▸ **EXERCISE**
Your reply should hold exactly the lines from the one that contains "The height and width of the screenshot is (720, 1200)." through the end of the data. Repeat them word for word.
- Opening Delimiter -
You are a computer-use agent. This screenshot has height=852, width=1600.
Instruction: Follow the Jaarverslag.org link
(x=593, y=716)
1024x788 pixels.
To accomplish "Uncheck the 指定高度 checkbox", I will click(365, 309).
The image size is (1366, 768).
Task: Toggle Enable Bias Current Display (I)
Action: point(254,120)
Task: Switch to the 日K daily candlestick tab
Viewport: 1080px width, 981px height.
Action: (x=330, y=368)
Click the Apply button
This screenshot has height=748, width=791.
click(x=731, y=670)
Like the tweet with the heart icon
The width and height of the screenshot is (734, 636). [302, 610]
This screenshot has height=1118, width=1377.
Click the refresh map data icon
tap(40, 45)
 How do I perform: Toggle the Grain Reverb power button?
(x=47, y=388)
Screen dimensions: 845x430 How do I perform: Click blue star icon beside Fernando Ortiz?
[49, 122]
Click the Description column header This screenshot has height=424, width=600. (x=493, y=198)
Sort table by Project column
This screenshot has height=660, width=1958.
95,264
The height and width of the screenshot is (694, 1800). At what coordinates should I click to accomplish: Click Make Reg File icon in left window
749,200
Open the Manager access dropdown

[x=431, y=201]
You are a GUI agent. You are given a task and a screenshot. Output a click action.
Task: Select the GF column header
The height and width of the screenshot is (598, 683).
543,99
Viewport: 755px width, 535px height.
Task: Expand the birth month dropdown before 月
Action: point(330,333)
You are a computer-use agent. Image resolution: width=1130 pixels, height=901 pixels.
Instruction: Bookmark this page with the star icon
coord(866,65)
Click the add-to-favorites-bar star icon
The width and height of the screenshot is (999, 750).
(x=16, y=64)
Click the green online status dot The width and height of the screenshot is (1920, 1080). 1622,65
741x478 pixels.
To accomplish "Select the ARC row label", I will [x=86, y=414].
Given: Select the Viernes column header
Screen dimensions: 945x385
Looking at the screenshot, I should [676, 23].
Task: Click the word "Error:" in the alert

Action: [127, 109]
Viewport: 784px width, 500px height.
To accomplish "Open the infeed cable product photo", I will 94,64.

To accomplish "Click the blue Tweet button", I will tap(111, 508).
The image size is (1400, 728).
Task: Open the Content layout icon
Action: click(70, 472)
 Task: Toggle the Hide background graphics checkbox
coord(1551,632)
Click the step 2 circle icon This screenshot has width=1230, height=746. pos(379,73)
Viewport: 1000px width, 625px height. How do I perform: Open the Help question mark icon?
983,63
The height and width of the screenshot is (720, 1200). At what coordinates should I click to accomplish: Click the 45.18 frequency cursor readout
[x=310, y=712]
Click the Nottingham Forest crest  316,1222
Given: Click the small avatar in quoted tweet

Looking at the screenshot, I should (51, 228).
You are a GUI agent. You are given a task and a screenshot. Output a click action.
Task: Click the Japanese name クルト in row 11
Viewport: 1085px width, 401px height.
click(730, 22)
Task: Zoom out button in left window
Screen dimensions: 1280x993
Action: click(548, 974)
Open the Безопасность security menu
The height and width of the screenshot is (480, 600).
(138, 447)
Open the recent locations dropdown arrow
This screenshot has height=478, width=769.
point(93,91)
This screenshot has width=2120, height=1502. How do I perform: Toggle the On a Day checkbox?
- Closing Delimiter -
▸ **ANSWER SPACE**
The height and width of the screenshot is (720, 1200). At what coordinates should I click to accomplish: Click the 45.18 frequency cursor readout
[x=310, y=712]
Click the Nottingham Forest crest  316,1222
Given: Click the small avatar in quoted tweet

Looking at the screenshot, I should (51, 228).
You are a GUI agent. You are given a task and a screenshot. Output a click action.
Task: Click the Japanese name クルト in row 11
Viewport: 1085px width, 401px height.
click(730, 22)
Task: Zoom out button in left window
Screen dimensions: 1280x993
Action: click(548, 974)
Open the Безопасность security menu
The height and width of the screenshot is (480, 600).
(138, 447)
Open the recent locations dropdown arrow
This screenshot has height=478, width=769.
point(93,91)
This screenshot has width=2120, height=1502. How do I perform: Toggle the On a Day checkbox?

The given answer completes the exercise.